5. A remote winding apparatus according to claim 4, wherein said friction relieving means includes depressions under said driven wheels when said torque is being introduced into said vehicle.

6. Remote winding system and a toy vehicle having a self-contained mechanical motor and a torque input receptacle to wind said motor, comprising:

a frame to positionably locate said toy vehicle when torque is transmitted thereto;

manually actuable means mounted on said frame, said means including a gearing arrangement; and

coupling means operatively coupled to said gearing arrangement removably engaging said torque input receptacle and transmitting torque supplied by said manually actuable means to said mechanical motor of said toy vehicle said gearing arrangement including means for limiting the magnitude of the torque delivered to said vehicle.

7. Remote winding apparatus according to claim 6, wherein said toy vehicle includes a spring driven motor operatively coupled to said input receptacle, and wherein said to limiting means includes a clutch means preventing over-winding of said spring driven motor.
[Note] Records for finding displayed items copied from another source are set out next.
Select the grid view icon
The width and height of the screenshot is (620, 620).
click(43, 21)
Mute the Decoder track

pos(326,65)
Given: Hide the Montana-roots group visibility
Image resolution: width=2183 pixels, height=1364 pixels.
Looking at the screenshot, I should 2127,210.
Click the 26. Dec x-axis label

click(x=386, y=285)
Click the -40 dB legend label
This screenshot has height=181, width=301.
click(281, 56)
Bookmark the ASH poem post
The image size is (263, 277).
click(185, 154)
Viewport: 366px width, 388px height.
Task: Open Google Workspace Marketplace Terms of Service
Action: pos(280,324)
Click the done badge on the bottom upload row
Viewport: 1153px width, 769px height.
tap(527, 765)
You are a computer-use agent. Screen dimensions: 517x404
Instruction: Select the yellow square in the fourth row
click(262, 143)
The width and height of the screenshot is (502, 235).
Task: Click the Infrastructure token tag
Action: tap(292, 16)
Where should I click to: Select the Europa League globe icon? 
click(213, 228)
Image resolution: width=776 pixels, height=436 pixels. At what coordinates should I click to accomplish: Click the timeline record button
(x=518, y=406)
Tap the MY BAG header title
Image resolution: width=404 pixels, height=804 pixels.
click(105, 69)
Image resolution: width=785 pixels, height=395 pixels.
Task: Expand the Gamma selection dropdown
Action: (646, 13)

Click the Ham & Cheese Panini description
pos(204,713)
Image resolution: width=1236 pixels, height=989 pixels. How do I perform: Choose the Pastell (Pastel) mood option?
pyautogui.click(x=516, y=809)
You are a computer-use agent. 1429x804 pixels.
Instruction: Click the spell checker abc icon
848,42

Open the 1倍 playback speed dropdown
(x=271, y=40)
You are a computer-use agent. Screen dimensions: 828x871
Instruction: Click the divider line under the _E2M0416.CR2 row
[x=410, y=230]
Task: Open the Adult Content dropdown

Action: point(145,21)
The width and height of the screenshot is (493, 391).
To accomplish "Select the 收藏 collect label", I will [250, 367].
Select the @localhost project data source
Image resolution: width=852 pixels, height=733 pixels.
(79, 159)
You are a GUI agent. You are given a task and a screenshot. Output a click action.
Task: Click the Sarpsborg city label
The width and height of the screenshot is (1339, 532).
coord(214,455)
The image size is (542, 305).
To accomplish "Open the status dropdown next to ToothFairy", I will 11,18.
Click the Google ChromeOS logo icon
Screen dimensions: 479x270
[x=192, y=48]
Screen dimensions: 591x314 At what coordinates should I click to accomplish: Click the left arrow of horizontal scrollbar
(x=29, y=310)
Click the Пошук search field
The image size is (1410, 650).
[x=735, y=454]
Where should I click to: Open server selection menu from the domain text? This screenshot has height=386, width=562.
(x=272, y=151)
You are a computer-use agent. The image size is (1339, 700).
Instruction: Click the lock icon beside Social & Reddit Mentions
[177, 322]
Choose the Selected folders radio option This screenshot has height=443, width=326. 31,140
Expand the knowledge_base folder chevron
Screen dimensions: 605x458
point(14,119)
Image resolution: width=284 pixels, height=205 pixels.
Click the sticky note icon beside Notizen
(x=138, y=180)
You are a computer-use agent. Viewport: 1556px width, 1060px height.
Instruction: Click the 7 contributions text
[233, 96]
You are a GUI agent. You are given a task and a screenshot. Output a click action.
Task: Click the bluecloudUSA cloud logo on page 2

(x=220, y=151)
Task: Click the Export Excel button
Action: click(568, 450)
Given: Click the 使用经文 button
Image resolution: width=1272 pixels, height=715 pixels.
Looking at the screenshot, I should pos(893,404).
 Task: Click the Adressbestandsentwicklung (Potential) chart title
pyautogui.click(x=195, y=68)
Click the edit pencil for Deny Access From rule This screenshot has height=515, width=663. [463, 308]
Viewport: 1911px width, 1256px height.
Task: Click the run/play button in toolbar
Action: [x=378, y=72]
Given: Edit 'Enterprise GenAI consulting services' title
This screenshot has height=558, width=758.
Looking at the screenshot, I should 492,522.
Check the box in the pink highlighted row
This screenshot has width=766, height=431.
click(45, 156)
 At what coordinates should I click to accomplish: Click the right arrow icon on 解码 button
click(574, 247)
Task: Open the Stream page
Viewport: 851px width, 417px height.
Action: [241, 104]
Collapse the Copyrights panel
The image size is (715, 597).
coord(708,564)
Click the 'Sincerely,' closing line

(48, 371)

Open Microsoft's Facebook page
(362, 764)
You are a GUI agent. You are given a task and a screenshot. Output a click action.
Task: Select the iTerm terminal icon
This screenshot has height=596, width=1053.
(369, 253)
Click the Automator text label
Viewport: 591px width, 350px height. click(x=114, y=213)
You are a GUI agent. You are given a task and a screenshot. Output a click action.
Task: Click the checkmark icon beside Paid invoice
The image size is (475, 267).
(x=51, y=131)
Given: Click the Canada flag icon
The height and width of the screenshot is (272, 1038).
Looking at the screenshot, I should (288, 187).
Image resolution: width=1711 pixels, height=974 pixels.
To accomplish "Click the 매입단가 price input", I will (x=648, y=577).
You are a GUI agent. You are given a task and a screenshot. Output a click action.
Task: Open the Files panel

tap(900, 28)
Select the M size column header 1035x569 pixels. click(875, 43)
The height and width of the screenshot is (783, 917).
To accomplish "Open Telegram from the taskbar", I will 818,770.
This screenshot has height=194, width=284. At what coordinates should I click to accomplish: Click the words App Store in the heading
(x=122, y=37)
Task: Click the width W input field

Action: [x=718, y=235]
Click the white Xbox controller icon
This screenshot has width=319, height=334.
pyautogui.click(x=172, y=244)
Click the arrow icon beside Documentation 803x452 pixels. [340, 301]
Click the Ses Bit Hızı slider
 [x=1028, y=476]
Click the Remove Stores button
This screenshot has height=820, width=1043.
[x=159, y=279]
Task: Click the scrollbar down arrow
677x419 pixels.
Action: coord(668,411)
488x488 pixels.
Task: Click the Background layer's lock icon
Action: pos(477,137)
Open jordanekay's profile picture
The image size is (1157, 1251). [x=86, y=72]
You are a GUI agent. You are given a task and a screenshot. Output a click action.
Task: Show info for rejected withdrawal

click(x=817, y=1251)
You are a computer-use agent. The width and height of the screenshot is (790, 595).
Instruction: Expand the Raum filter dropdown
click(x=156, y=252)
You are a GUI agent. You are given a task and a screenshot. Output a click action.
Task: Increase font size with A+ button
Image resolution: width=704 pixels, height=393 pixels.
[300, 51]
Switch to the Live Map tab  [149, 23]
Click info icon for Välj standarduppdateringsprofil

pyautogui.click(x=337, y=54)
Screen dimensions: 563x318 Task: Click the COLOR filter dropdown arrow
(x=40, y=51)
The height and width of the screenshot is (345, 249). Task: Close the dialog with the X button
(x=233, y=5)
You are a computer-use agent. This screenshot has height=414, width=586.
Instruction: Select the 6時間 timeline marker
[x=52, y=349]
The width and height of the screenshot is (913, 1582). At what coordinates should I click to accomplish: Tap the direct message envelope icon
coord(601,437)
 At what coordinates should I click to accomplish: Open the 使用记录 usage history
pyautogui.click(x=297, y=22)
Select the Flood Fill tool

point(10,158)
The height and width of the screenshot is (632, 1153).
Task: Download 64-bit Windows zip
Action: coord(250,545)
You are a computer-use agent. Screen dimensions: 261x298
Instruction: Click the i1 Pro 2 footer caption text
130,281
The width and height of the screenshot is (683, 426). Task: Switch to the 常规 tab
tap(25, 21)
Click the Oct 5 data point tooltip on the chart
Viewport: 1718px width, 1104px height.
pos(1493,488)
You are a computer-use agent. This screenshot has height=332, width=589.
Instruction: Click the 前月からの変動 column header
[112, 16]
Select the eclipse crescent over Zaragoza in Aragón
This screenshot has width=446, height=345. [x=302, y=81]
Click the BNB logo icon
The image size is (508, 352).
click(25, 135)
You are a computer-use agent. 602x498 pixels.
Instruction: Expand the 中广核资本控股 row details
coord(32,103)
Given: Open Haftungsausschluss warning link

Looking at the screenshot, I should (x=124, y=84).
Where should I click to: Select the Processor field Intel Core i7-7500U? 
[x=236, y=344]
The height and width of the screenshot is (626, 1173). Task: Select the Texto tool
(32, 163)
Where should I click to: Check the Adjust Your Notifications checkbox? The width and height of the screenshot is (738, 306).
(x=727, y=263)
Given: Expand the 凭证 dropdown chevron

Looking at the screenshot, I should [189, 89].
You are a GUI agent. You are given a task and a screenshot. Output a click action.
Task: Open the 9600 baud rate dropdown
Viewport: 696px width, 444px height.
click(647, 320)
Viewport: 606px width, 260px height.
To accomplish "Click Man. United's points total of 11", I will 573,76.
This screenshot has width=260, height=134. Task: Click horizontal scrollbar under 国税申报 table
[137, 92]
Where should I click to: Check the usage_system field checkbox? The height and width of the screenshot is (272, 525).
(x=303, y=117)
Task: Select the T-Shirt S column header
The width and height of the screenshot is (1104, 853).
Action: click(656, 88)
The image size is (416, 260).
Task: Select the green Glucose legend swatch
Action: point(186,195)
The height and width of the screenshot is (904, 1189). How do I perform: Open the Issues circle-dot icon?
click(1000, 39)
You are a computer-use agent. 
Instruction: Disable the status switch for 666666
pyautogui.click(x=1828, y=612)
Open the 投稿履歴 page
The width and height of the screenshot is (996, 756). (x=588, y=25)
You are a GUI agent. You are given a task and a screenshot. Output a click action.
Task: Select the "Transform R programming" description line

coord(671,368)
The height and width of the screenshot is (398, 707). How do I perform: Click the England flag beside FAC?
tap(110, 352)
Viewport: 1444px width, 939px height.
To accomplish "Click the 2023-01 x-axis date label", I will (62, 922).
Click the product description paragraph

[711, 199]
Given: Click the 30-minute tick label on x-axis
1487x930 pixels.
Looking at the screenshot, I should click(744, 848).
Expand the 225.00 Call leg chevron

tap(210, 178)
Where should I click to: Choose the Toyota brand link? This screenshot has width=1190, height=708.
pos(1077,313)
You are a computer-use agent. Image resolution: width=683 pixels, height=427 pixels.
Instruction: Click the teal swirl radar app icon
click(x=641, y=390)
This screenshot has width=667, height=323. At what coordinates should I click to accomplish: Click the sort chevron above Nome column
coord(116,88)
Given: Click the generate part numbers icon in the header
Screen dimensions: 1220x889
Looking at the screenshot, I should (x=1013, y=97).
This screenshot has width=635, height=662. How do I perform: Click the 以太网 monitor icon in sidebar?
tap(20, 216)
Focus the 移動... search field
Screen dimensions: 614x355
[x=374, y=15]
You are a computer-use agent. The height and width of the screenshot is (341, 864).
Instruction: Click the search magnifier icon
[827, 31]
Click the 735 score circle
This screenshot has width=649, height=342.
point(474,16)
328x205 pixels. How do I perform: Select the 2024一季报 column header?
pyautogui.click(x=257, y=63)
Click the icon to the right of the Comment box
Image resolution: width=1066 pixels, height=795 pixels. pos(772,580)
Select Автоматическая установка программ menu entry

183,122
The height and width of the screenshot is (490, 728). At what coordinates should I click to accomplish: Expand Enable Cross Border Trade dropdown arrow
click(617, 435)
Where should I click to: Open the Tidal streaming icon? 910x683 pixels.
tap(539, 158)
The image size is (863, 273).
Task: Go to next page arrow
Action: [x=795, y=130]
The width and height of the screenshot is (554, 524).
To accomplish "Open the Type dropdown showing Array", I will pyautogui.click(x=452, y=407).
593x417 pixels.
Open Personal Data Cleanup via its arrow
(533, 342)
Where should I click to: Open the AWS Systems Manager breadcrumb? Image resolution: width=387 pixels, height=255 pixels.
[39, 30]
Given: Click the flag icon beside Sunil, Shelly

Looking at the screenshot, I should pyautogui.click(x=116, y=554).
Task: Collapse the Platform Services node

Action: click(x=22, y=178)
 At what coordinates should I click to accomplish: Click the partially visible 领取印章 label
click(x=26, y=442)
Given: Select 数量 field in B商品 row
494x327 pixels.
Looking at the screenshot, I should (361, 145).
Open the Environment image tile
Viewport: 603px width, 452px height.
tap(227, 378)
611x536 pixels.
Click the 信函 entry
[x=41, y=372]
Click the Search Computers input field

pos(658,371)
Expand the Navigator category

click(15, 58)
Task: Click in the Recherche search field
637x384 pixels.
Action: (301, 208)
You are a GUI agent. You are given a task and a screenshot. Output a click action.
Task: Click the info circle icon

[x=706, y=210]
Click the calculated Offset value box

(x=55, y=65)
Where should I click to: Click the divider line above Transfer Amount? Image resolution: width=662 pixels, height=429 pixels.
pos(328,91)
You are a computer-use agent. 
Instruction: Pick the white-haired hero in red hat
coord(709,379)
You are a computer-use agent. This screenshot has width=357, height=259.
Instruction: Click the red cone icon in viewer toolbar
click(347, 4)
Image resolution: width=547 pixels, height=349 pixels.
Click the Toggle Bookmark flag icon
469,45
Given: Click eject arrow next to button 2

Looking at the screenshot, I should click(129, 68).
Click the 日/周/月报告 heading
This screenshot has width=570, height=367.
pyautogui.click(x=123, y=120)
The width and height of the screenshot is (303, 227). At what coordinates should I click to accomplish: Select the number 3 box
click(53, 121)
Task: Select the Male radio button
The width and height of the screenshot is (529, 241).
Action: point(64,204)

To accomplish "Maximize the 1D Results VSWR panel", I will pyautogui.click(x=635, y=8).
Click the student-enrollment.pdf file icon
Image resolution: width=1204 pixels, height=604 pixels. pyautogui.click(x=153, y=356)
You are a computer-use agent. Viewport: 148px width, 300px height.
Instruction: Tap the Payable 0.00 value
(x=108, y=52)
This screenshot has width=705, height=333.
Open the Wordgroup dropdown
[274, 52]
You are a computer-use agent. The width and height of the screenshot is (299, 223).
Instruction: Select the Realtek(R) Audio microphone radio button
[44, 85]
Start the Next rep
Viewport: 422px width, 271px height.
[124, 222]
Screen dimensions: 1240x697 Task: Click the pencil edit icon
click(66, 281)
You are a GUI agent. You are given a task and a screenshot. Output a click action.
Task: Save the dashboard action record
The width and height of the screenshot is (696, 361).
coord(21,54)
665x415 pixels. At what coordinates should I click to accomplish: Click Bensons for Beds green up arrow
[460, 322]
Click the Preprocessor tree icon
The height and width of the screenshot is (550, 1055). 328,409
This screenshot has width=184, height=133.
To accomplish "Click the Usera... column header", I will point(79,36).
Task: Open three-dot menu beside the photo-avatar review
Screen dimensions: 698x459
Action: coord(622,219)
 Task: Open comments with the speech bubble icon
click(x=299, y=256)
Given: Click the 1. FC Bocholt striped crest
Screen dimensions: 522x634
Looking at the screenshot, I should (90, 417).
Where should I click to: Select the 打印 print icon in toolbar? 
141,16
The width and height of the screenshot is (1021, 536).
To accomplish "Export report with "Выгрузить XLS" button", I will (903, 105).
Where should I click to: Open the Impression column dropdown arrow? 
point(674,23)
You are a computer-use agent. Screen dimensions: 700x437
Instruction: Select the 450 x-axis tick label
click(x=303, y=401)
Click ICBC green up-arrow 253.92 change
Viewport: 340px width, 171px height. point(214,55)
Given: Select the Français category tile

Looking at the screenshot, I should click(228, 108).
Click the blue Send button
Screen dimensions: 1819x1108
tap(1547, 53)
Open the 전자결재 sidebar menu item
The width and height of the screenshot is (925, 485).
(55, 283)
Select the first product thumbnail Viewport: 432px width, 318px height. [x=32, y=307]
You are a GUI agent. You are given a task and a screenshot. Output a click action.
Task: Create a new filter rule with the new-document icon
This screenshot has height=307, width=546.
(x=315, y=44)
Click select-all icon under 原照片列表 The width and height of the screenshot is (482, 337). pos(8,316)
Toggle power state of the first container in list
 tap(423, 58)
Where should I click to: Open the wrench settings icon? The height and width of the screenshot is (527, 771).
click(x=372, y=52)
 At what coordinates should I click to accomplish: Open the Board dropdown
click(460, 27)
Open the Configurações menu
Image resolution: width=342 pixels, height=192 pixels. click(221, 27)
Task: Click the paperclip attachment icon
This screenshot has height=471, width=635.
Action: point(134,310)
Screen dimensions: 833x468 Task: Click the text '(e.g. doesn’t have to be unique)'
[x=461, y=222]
8. A remote winding apparatus according to claim 7, wherein said toothed gearing arrangement provides a step-up gearing ratio.

9. A remote winding apparatus according to claim 7, wherein said clutch mechanism includes means for allowing the transmission of torque in only one direction.

10. Remote winding system and a toy vehicle having a self-contained mechanical motor permanently drivingly connected to drive wheels and a torque input receptacle to wind said motor, comprising:

a frame to positionably locate said toy vehicle when torque is transmitted thereto and a trackway on said frame for rollably supporting said vehicle;

manually actuable means mounted on said frame, said means including a gearing arrangement;

coupling means operatively coupled to said gearing arrangement removably engaging said torque input receptacle and transmitting torque supplied by said manually actuable means to said mechanical motor of said toy vehicle; and

means responsive to delivery of torque to said input receptacle to disengage said drive wheels from said trackway whereby said drive wheels may rotate freely while said motor is being wound.